Heilwig sintió el brazo ajeno y parpadeo antes de mirar al pelinegro por unos segundos y apoyarse en él cerrando los ojos, aprovechando esa oportunidad que tenia para mantenerse cerca. Muchos dirían que la rubia estaba loca por encontrar a ese agresivo muchacho tan tierno como lo hacia, y ella no negaría que su opinión no era la mas objetiva, pero aun así era mas acertada que la de los demás, porque ellos no lo conocían por completo, ellos no sabían de esos momentos en los que él demostraba su cariño o preocupación , a su manera sin duda, pero mucho mas verdadero que la mayoría, o como era capaz de proteger a los que quería sin importarle su propia vida. No, ellos no sabían nada de eso, pero ella si, y pensar en ello la ponía intranquila, por que recordaba como en mas de una vez se había colocado como su escudo para protegerla, como se había arriesgado por ella...pero por fin ya no tendría que hacerlo.

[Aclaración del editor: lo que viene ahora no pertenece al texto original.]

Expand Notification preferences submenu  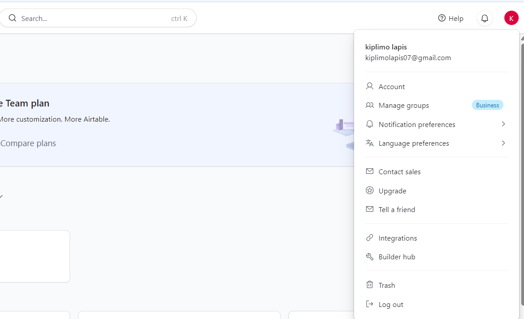(503, 124)
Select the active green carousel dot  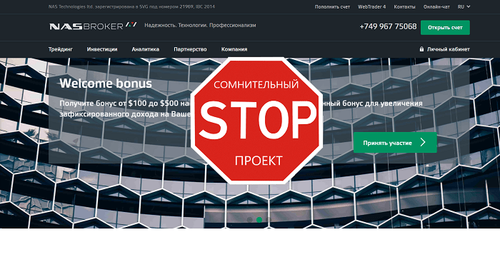[259, 220]
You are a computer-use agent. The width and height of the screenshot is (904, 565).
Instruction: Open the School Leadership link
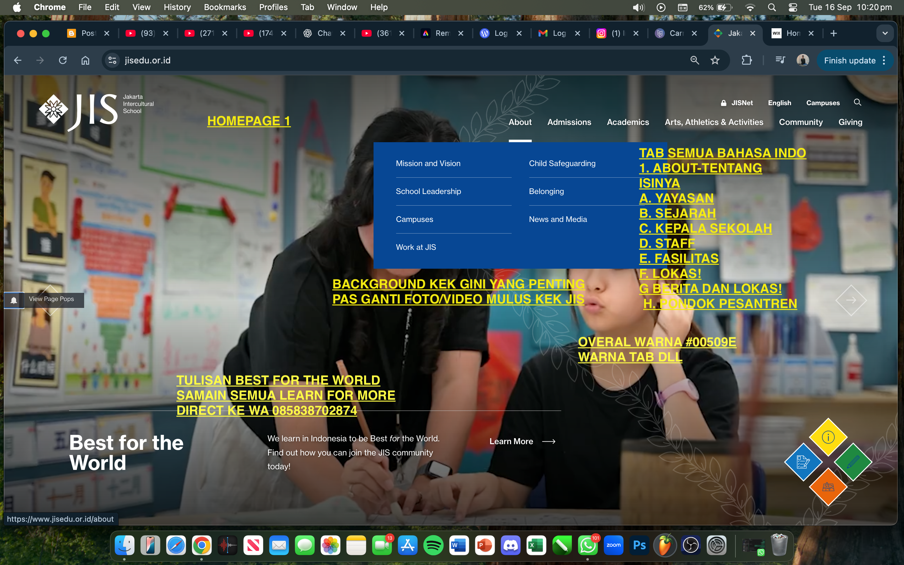coord(428,191)

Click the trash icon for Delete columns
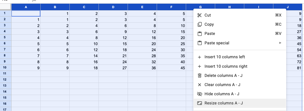click(200, 76)
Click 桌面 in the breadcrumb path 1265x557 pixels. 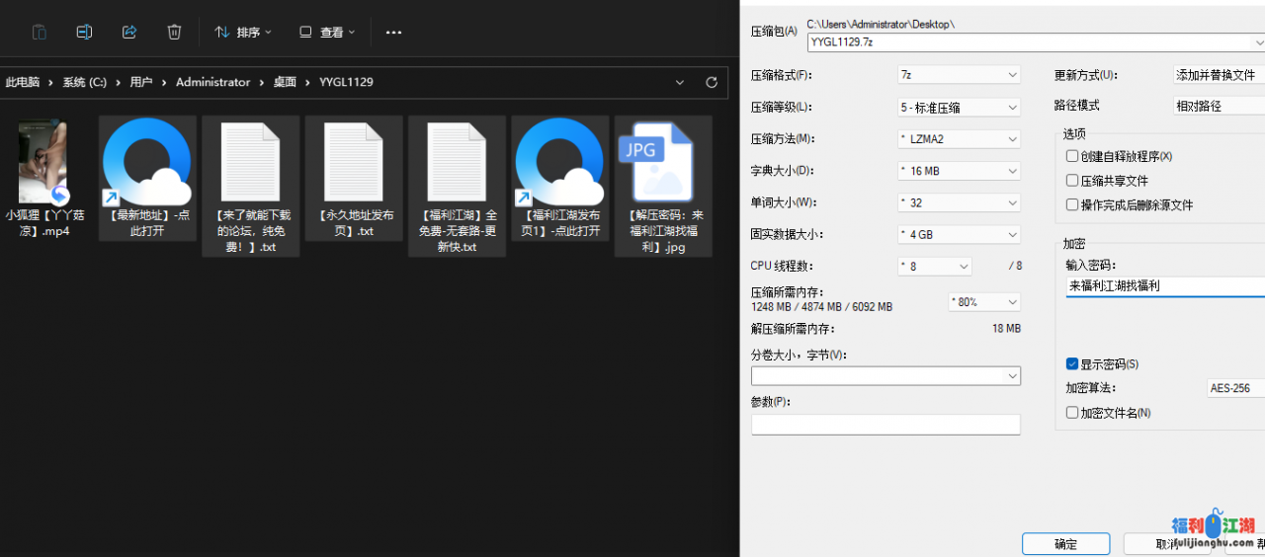coord(285,83)
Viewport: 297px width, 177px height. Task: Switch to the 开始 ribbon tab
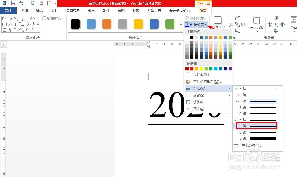(x=25, y=10)
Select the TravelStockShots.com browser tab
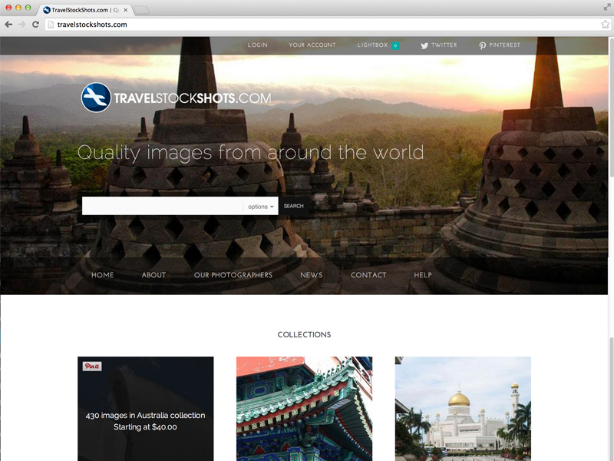 [84, 10]

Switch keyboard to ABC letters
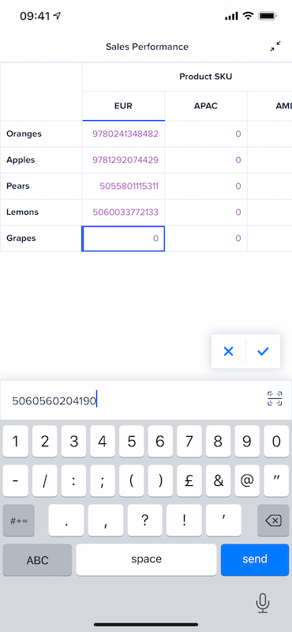(x=37, y=560)
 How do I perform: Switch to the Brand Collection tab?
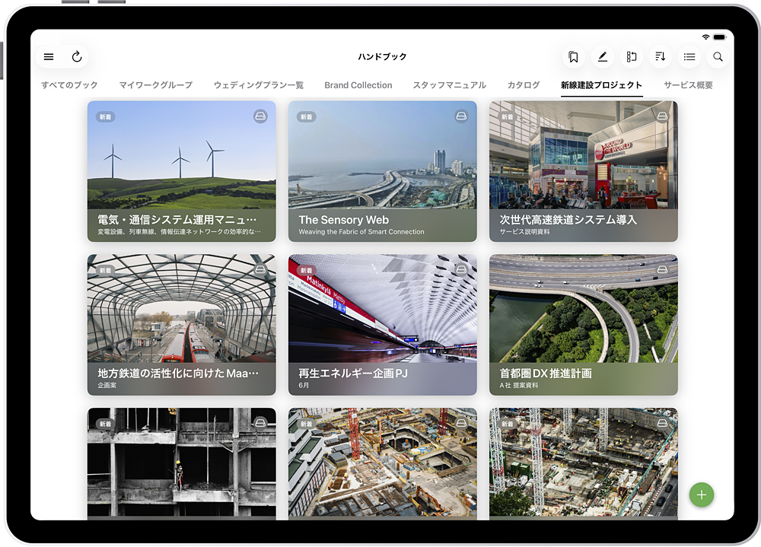point(358,85)
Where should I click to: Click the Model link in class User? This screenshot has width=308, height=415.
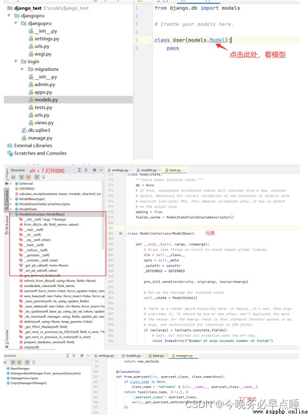(x=217, y=40)
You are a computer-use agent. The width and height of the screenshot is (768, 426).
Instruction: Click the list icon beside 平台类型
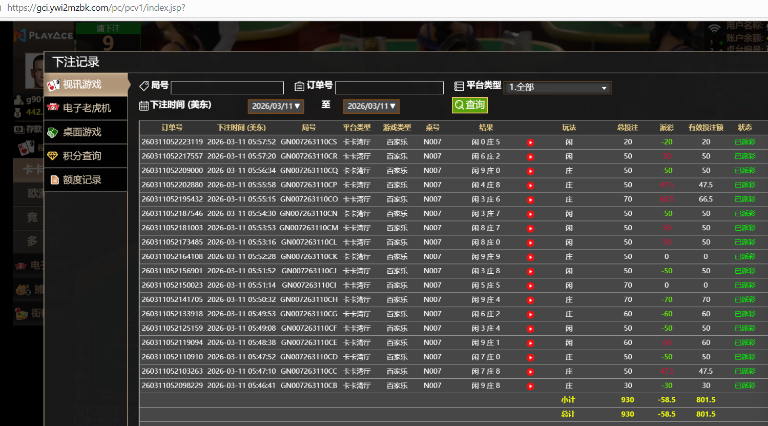click(x=459, y=86)
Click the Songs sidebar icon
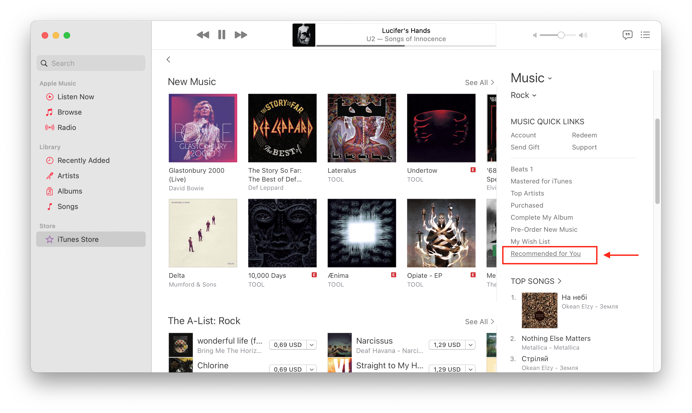692x413 pixels. (x=49, y=206)
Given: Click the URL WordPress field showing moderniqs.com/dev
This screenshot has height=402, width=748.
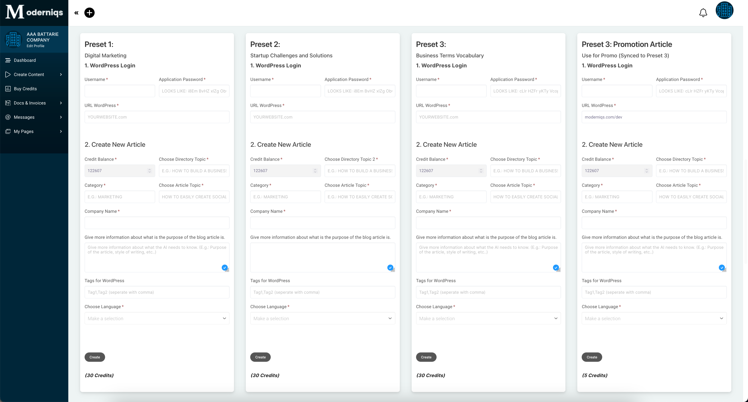Looking at the screenshot, I should point(654,117).
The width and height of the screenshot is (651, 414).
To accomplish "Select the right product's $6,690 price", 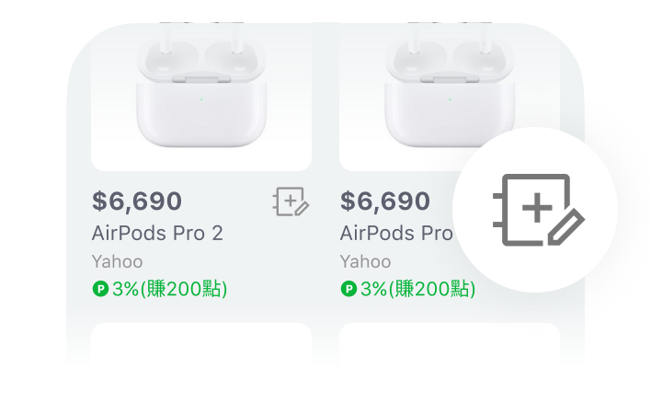I will coord(385,201).
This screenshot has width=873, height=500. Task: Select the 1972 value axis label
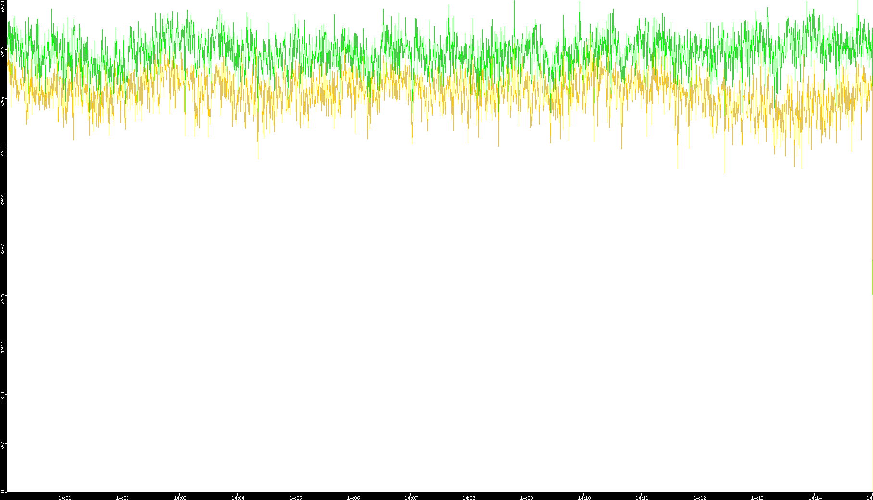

-Llegamos- en pocos minutos la voz del hombre la hizo “despertar” trayendola de regreso al presente. En efecto habían llagado al conjunto de apartamentos donde vivía -Gracias- pagó el pasaje teniendo  que salir del abrazo del muchacho y espero a que saliera del auto para hacer lo mismo.

-Bueno, aquí es- Dijo apenas a unos pasos de la entrada del edificio. Suspiro y miro al joven quedando frente a él. -¿No tendrás problemas para regresar cierto? Al menos no tendrás que lidiar con toda la gente- Su expresión había cambiado notablemente, un poco mas animada y despreocupada, incluso se parecía mas al aspecto que tenía normalmente, o al menos se veía como una buena imitación, de hecho eso era exactamente, una imitación de si misma.-Me asegurare de tener cuidado así que no pienses mucho en eso, pero tu también ten cuidado, se que tienes que hacer muchas cosas pero no seas muy impulsivo ¿de acuerdo? Algo mas, se que lo ultimo te parecerá ridículo pero intenta no alejar a las personas que quieran ayudarte, bueno lo digo porque ya sabes, yo no creo que tengas que hacerlo todo tu solo, aunque en cualquier caso no creo que vayas a poder deshacerte de Kurenai- Las palabras salían una tras otra sin dejar que la interrumpiera, porque si eso pasaba no podría seguir fingiendo, y no quería que él se sintiera culpable viéndola triste en sus ultimo momentos juntos.

Mientras tanto con una de su manos movió el mechón de cabello que cubría parte del rostro ajeno -Gracias por haberme dejado estar contigo- Su expresión se suavizo y poniéndose de puntitas mientras que tiraba levemente de su chaqueta para poder alcanzarlo, acerco sus labios a los del muchacho y lo beso lentamente. Al menos una ultima vez, era lo único que pedía ya. La idea de no volverlo a ver la aterraba, no quería olvidarlo, y aunque dudaba que alguna vez eso fuera a suceder, quería grabarlo todo en su memoria, de una manera que ni las palabras ni su camara fotográfica lo lograrían. El como su corazón se aceleraba cuando lo tenía cerca, al poder tocarlo, al besarlo, sensaciones que eran indescriptibles. Si tendría que ser fuerte de ahí en adelante entonces podía tener un último de momento de debilidad.

-Lo siento- murmuró separándose antes de que el otro pudiera reaccionar. Sin perder tiempo, ni mirar atrás paso por la puerta principal del edificio. Entonces fue que la mascara comenzó a desmoronarse, las lagrimas volvieron a deslizarse por sus mejillas al ya no poder contener la presión en su pecho. Cuando entró a su departamento los sollozos no tardaron en escucharse. Era demasiado difícil aceptar que ese realmente era el final. Ni siquiera había sido capaz de decirle adiós al hombre que amaba.